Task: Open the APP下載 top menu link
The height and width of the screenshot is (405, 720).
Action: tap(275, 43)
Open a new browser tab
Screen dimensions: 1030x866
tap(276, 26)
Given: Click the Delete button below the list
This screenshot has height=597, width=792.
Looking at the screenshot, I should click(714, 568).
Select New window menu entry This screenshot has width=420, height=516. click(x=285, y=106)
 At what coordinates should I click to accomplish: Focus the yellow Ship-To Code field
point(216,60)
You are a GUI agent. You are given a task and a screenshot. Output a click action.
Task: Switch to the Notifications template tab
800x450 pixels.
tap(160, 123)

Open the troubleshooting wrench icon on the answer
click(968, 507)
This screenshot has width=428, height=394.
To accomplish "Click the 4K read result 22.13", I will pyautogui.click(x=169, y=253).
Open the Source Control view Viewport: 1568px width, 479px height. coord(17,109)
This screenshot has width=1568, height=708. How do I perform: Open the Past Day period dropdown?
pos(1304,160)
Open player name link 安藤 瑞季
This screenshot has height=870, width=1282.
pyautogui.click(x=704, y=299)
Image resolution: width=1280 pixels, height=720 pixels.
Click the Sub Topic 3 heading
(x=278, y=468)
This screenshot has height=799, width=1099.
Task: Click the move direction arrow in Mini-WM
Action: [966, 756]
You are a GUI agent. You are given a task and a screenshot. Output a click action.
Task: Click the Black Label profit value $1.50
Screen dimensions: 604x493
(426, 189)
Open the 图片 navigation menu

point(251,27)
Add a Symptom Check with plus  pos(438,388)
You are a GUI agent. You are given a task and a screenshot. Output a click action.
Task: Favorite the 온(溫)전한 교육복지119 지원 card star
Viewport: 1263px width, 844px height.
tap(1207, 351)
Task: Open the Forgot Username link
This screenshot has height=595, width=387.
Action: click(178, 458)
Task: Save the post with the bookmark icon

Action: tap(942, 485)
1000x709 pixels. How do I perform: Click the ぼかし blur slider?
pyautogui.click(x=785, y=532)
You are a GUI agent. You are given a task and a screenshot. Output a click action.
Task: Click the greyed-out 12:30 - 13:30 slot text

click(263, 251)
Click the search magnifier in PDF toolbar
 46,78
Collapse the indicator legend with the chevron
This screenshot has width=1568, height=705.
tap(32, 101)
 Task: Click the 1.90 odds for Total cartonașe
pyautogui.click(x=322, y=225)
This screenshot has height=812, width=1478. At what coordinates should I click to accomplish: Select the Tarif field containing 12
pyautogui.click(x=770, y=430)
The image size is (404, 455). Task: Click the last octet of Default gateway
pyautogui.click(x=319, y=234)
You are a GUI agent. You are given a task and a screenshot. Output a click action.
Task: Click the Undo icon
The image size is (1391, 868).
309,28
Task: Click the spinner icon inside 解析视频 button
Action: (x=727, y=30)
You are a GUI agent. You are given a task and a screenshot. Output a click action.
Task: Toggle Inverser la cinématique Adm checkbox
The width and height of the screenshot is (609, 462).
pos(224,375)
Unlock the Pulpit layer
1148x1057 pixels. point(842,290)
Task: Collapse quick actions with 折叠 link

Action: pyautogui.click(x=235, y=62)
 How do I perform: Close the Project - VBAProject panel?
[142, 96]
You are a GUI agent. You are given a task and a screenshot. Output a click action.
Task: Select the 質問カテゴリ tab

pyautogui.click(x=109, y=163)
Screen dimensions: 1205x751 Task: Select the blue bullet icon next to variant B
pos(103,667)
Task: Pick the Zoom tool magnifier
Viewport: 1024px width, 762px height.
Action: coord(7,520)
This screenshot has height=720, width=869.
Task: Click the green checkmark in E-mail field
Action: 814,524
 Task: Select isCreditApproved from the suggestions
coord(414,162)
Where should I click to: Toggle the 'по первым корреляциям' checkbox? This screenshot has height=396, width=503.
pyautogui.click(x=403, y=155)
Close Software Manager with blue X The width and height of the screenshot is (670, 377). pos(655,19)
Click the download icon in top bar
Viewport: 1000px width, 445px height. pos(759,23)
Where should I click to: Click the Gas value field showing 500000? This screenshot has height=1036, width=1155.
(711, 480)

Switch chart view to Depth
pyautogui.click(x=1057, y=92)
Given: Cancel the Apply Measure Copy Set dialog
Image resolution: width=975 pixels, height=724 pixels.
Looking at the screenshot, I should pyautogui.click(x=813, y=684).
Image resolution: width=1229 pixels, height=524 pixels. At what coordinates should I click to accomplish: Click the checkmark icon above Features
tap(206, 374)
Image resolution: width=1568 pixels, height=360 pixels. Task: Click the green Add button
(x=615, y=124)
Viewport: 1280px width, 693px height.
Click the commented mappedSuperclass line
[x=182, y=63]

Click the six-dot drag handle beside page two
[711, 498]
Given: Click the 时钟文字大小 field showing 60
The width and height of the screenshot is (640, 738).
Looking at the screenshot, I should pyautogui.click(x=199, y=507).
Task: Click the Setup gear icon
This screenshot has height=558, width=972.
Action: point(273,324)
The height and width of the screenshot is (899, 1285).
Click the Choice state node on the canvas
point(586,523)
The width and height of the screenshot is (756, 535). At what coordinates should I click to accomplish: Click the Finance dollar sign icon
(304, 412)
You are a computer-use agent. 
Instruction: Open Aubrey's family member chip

━━━━━━━━

## Exercise brief
Could you repeat every record word for word?

## Answer for the task
Task: Open the APP下載 top menu link
The height and width of the screenshot is (405, 720).
Action: tap(275, 43)
Open a new browser tab
Screen dimensions: 1030x866
tap(276, 26)
Given: Click the Delete button below the list
This screenshot has height=597, width=792.
Looking at the screenshot, I should click(714, 568).
Select New window menu entry This screenshot has width=420, height=516. click(x=285, y=106)
 At what coordinates should I click to accomplish: Focus the yellow Ship-To Code field
point(216,60)
You are a GUI agent. You are given a task and a screenshot. Output a click action.
Task: Switch to the Notifications template tab
800x450 pixels.
tap(160, 123)

Open the troubleshooting wrench icon on the answer
click(968, 507)
This screenshot has width=428, height=394.
To accomplish "Click the 4K read result 22.13", I will pyautogui.click(x=169, y=253).
Open the Source Control view Viewport: 1568px width, 479px height. coord(17,109)
This screenshot has width=1568, height=708. How do I perform: Open the Past Day period dropdown?
pos(1304,160)
Open player name link 安藤 瑞季
This screenshot has height=870, width=1282.
pyautogui.click(x=704, y=299)
Image resolution: width=1280 pixels, height=720 pixels.
Click the Sub Topic 3 heading
(x=278, y=468)
This screenshot has height=799, width=1099.
Task: Click the move direction arrow in Mini-WM
Action: [966, 756]
You are a GUI agent. You are given a task and a screenshot. Output a click action.
Task: Click the Black Label profit value $1.50
Screen dimensions: 604x493
(426, 189)
Open the 图片 navigation menu

point(251,27)
Add a Symptom Check with plus  pos(438,388)
You are a GUI agent. You are given a task and a screenshot. Output a click action.
Task: Favorite the 온(溫)전한 교육복지119 지원 card star
Viewport: 1263px width, 844px height.
tap(1207, 351)
Task: Open the Forgot Username link
This screenshot has height=595, width=387.
Action: click(178, 458)
Task: Save the post with the bookmark icon

Action: tap(942, 485)
1000x709 pixels. How do I perform: Click the ぼかし blur slider?
pyautogui.click(x=785, y=532)
You are a GUI agent. You are given a task and a screenshot. Output a click action.
Task: Click the greyed-out 12:30 - 13:30 slot text

click(263, 251)
Click the search magnifier in PDF toolbar
 46,78
Collapse the indicator legend with the chevron
This screenshot has width=1568, height=705.
tap(32, 101)
 Task: Click the 1.90 odds for Total cartonașe
pyautogui.click(x=322, y=225)
This screenshot has height=812, width=1478. At what coordinates should I click to accomplish: Select the Tarif field containing 12
pyautogui.click(x=770, y=430)
The image size is (404, 455). Task: Click the last octet of Default gateway
pyautogui.click(x=319, y=234)
You are a GUI agent. You are given a task and a screenshot. Output a click action.
Task: Click the Undo icon
The image size is (1391, 868).
309,28
Task: Click the spinner icon inside 解析视频 button
Action: (x=727, y=30)
You are a GUI agent. You are given a task and a screenshot. Output a click action.
Task: Toggle Inverser la cinématique Adm checkbox
The width and height of the screenshot is (609, 462).
pos(224,375)
Unlock the Pulpit layer
1148x1057 pixels. point(842,290)
Task: Collapse quick actions with 折叠 link

Action: pyautogui.click(x=235, y=62)
 How do I perform: Close the Project - VBAProject panel?
[142, 96]
You are a GUI agent. You are given a task and a screenshot. Output a click action.
Task: Select the 質問カテゴリ tab

pyautogui.click(x=109, y=163)
Screen dimensions: 1205x751 Task: Select the blue bullet icon next to variant B
pos(103,667)
Task: Pick the Zoom tool magnifier
Viewport: 1024px width, 762px height.
Action: coord(7,520)
This screenshot has height=720, width=869.
Task: Click the green checkmark in E-mail field
Action: 814,524
 Task: Select isCreditApproved from the suggestions
coord(414,162)
Where should I click to: Toggle the 'по первым корреляциям' checkbox? This screenshot has height=396, width=503.
pyautogui.click(x=403, y=155)
Close Software Manager with blue X The width and height of the screenshot is (670, 377). pos(655,19)
Click the download icon in top bar
Viewport: 1000px width, 445px height. pos(759,23)
Where should I click to: Click the Gas value field showing 500000? This screenshot has height=1036, width=1155.
(711, 480)

Switch chart view to Depth
pyautogui.click(x=1057, y=92)
Given: Cancel the Apply Measure Copy Set dialog
Image resolution: width=975 pixels, height=724 pixels.
Looking at the screenshot, I should pyautogui.click(x=813, y=684).
Image resolution: width=1229 pixels, height=524 pixels. At what coordinates should I click to accomplish: Click the checkmark icon above Features
tap(206, 374)
Image resolution: width=1568 pixels, height=360 pixels. Task: Click the green Add button
(x=615, y=124)
Viewport: 1280px width, 693px height.
Click the commented mappedSuperclass line
[x=182, y=63]

Click the six-dot drag handle beside page two
[711, 498]
Given: Click the 时钟文字大小 field showing 60
The width and height of the screenshot is (640, 738).
Looking at the screenshot, I should pyautogui.click(x=199, y=507).
Task: Click the Setup gear icon
This screenshot has height=558, width=972.
Action: point(273,324)
The height and width of the screenshot is (899, 1285).
Click the Choice state node on the canvas
point(586,523)
The width and height of the screenshot is (756, 535). At what coordinates should I click to accomplish: Click the Finance dollar sign icon
(304, 412)
You are a computer-use agent. 
Instruction: Open Aubrey's family member chip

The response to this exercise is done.